§ **WORK REQUIRED**:
All of the entries need to be copied character for character.

§ **PROVIDED MATERIAL**:
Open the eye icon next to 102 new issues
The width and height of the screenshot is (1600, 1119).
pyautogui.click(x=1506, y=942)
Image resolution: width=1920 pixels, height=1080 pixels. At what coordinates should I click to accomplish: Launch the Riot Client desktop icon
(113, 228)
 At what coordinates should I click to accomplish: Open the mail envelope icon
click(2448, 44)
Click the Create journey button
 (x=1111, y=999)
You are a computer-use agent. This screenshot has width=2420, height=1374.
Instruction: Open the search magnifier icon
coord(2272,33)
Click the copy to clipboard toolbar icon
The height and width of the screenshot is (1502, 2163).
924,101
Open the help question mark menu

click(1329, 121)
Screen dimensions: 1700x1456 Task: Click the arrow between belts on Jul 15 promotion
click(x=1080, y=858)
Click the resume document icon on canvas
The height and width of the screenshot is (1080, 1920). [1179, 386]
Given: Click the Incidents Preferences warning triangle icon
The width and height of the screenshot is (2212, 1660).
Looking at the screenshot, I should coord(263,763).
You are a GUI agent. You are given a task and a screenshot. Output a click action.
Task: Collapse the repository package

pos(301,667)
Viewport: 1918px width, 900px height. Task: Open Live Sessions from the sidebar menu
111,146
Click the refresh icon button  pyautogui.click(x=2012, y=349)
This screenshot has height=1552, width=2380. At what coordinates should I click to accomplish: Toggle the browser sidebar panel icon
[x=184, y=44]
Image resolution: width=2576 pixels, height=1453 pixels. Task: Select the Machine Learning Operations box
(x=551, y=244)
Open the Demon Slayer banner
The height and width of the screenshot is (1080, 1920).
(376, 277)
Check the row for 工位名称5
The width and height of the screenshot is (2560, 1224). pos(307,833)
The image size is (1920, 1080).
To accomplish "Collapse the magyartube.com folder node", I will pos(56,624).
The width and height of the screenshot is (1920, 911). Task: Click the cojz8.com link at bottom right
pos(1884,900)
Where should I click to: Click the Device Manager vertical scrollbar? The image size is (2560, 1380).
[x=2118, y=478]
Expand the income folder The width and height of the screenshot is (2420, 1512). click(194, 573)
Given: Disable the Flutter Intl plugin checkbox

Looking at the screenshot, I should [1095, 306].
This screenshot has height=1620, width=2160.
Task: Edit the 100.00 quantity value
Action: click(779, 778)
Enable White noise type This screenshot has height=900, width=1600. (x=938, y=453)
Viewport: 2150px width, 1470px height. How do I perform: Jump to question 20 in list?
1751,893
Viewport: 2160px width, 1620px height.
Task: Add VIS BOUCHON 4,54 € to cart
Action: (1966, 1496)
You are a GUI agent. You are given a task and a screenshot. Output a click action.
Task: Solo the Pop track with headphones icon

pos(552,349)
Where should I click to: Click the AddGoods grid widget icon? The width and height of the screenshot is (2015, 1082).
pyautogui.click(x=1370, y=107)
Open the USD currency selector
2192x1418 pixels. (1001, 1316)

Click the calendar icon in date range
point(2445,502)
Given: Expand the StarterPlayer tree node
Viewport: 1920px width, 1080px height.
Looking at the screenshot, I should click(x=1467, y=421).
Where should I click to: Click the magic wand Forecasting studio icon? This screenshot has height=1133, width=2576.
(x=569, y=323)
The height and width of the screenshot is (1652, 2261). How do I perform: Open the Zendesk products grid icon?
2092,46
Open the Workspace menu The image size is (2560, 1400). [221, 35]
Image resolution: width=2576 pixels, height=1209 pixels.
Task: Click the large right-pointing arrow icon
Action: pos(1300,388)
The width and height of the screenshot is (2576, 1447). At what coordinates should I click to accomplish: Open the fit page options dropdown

§ **EXERCISE SOLUTION**:
Open the eye icon next to 102 new issues
The width and height of the screenshot is (1600, 1119).
pyautogui.click(x=1506, y=942)
Image resolution: width=1920 pixels, height=1080 pixels. At what coordinates should I click to accomplish: Launch the Riot Client desktop icon
(113, 228)
 At what coordinates should I click to accomplish: Open the mail envelope icon
click(2448, 44)
Click the Create journey button
 (x=1111, y=999)
You are a computer-use agent. This screenshot has width=2420, height=1374.
Instruction: Open the search magnifier icon
coord(2272,33)
Click the copy to clipboard toolbar icon
The height and width of the screenshot is (1502, 2163).
924,101
Open the help question mark menu

click(1329, 121)
Screen dimensions: 1700x1456 Task: Click the arrow between belts on Jul 15 promotion
click(x=1080, y=858)
Click the resume document icon on canvas
The height and width of the screenshot is (1080, 1920). [1179, 386]
Given: Click the Incidents Preferences warning triangle icon
The width and height of the screenshot is (2212, 1660).
Looking at the screenshot, I should coord(263,763).
You are a GUI agent. You are given a task and a screenshot. Output a click action.
Task: Collapse the repository package

pos(301,667)
Viewport: 1918px width, 900px height. Task: Open Live Sessions from the sidebar menu
111,146
Click the refresh icon button  pyautogui.click(x=2012, y=349)
This screenshot has height=1552, width=2380. At what coordinates should I click to accomplish: Toggle the browser sidebar panel icon
[x=184, y=44]
Image resolution: width=2576 pixels, height=1453 pixels. Task: Select the Machine Learning Operations box
(x=551, y=244)
Open the Demon Slayer banner
The height and width of the screenshot is (1080, 1920).
(376, 277)
Check the row for 工位名称5
The width and height of the screenshot is (2560, 1224). pos(307,833)
The image size is (1920, 1080).
To accomplish "Collapse the magyartube.com folder node", I will pos(56,624).
The width and height of the screenshot is (1920, 911). Task: Click the cojz8.com link at bottom right
pos(1884,900)
Where should I click to: Click the Device Manager vertical scrollbar? The image size is (2560, 1380).
[x=2118, y=478]
Expand the income folder The width and height of the screenshot is (2420, 1512). click(194, 573)
Given: Disable the Flutter Intl plugin checkbox

Looking at the screenshot, I should [1095, 306].
This screenshot has height=1620, width=2160.
Task: Edit the 100.00 quantity value
Action: click(779, 778)
Enable White noise type This screenshot has height=900, width=1600. (x=938, y=453)
Viewport: 2150px width, 1470px height. How do I perform: Jump to question 20 in list?
1751,893
Viewport: 2160px width, 1620px height.
Task: Add VIS BOUCHON 4,54 € to cart
Action: (1966, 1496)
You are a GUI agent. You are given a task and a screenshot. Output a click action.
Task: Solo the Pop track with headphones icon

pos(552,349)
Where should I click to: Click the AddGoods grid widget icon? The width and height of the screenshot is (2015, 1082).
pyautogui.click(x=1370, y=107)
Open the USD currency selector
2192x1418 pixels. (1001, 1316)

Click the calendar icon in date range
point(2445,502)
Given: Expand the StarterPlayer tree node
Viewport: 1920px width, 1080px height.
Looking at the screenshot, I should click(x=1467, y=421).
Where should I click to: Click the magic wand Forecasting studio icon? This screenshot has height=1133, width=2576.
(x=569, y=323)
The height and width of the screenshot is (1652, 2261). How do I perform: Open the Zendesk products grid icon?
2092,46
Open the Workspace menu The image size is (2560, 1400). [221, 35]
Image resolution: width=2576 pixels, height=1209 pixels.
Task: Click the large right-pointing arrow icon
Action: pos(1300,388)
The width and height of the screenshot is (2576, 1447). At what coordinates should I click to accomplish: Open the fit page options dropdown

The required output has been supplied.